Let's begin with the Gamma distribution. Choose a unit of measurement of $X$ in which $\beta = 1$, so that we may fairly say $X$ has a $\Gamma(\alpha)$ distribution. This means the density is positive only for positive values, where the probability density element is given by

$$f_\alpha(x)dx = \frac{1}{\Gamma(\alpha)} x^{\alpha} e^{-x} \frac{dx}{x}.$$

(If you're curious, the expression $dx/x$ is explained at https://stats.stackexchange.com/a/185709. If you don't like it, replace $x^\alpha dx/x$ by $x^{\alpha-1} dx$.)

Recall that the normalizing constant is there to make the integral of $f_\alpha(x) dx$ unity, whence we can deduce that

$$\Gamma(\alpha) = \Gamma(\alpha)(1) = \Gamma(\alpha)\int_0^\infty f_\alpha(x) dx = \frac{\Gamma(\alpha)}{\Gamma(\alpha)}\int_0^\infty x^{\alpha} e^{-x} \frac{dx}{x} = \int_0^\infty x^{\alpha} e^{-x} \frac{dx}{x}.\tag{1}$$

It doesn't matter what number $\Gamma(\alpha)$ actually is. It suffices to see that it is well-defined and finite provided $\alpha\gt 0$ and otherwise diverges.

Now let's turn to the rules for expectation. The "law of the unconscious statistician" says the expectation of any function of $X$, such as $X^p$ for some power $p$, is obtained by integrating that function of $x$ against the density:

$$E[X^p] = \int_0^\infty x^p \frac{1}{\Gamma(\alpha)} x^{\alpha} e^{-x} \frac{dx}{x}.$$


It's time to stare. Ignoring the integral, the integrand is a simple enough expression. Let's simplify it using the rules of algebra and, in the process, move that constant value of $1/\Gamma(\alpha)$ out of the integral:

$$E[X^p] = \frac{1}{\Gamma(\alpha)} \int_0^\infty x^{p+\alpha} e^{-x} \frac{dx}{x}.\tag{2}$$

That should look awfully familiar: it's just like another Gamma distribution density function, but with the power $p+\alpha$ instead of $\alpha$. Equation $(1)$ tells us immediately, with no further thinking or calculation, that

$$\int_0^\infty x^{p+\alpha} e^{-x} \frac{dx}{x} = \Gamma(p+\alpha).$$

Plugging this into the right hand side of $(2)$ yields

$$E[X^p] = \frac{\Gamma(p+\alpha)}{\Gamma(\alpha)}.$$

It looks like we had better have $p+\alpha \gt 0$ in order for this to converge, as noted previously.

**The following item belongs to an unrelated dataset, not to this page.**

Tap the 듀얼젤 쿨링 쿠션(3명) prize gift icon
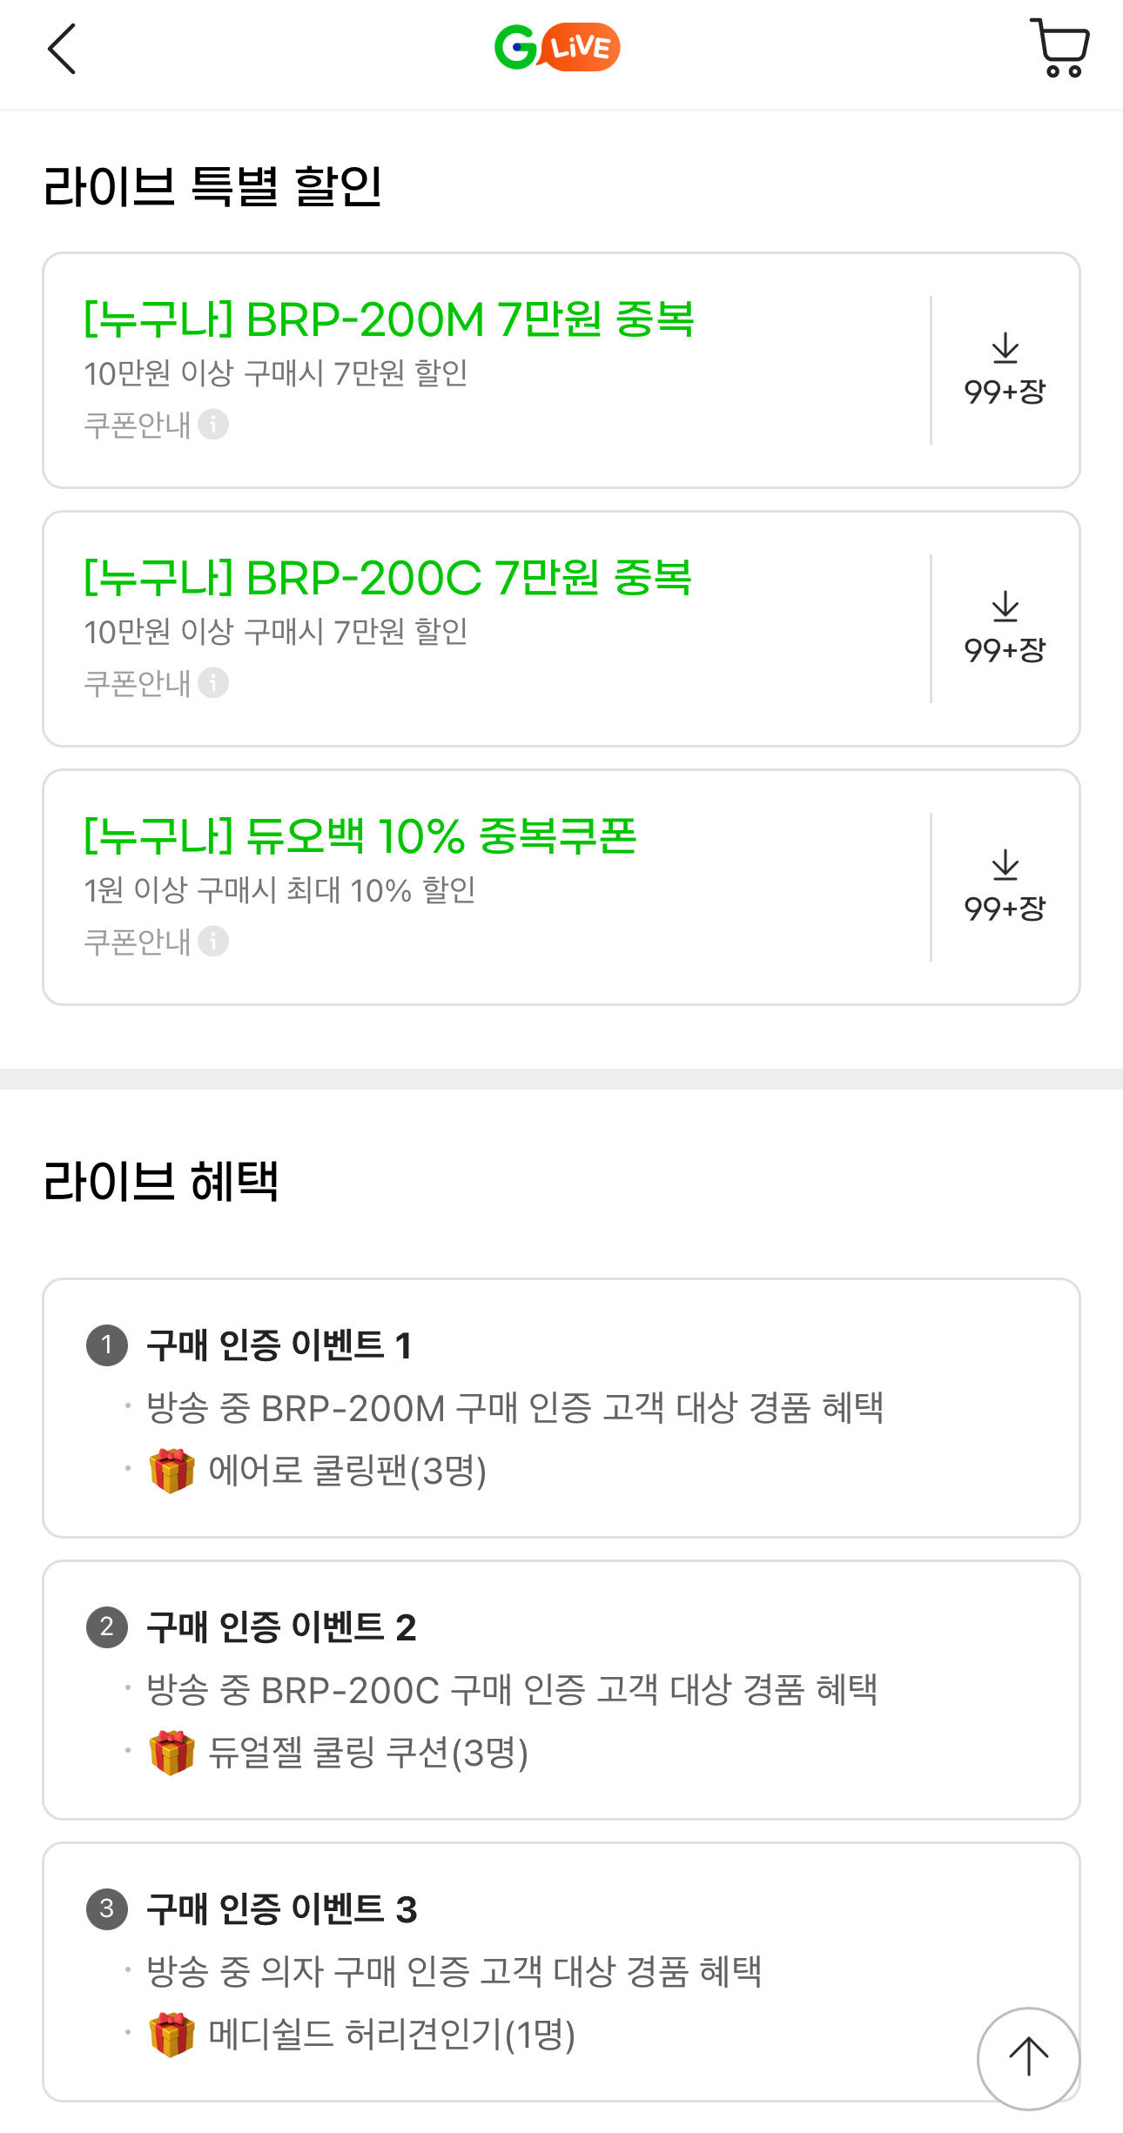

As a double-check, we may use our formula to compute the first few moments and compare them to, say, what Wikipedia says. For the mean we obtain

$$E(X^1) = \frac{\Gamma(1+\alpha)}{\Gamma(\alpha)} = \alpha$$

and for the second (raw) moment,

$$E(X^2) = \frac{\Gamma(2+\alpha)}{\Gamma(\alpha)} = \alpha(\alpha+1).$$

Consequently the variance is $$E(X^2) - E(X)^2 = \alpha(\alpha+1) - \alpha^2 = \alpha.$$

These results agree perfectly with the authority. There are no convergence problems because since $\alpha\gt 0$, both $\alpha+1 \gt 0$ and $\alpha+2 \gt 0$.


You may now safely plug in $p=-2$ and draw your conclusions about the original question. Remember to check the conditions under which the answer exists. And don't forget to change the units of $X$ back to the original ones: that will multiply your answer by $\beta^p$ (or $\beta^{-p}$, depending on what whether you think $\beta$ is a scale or a rate).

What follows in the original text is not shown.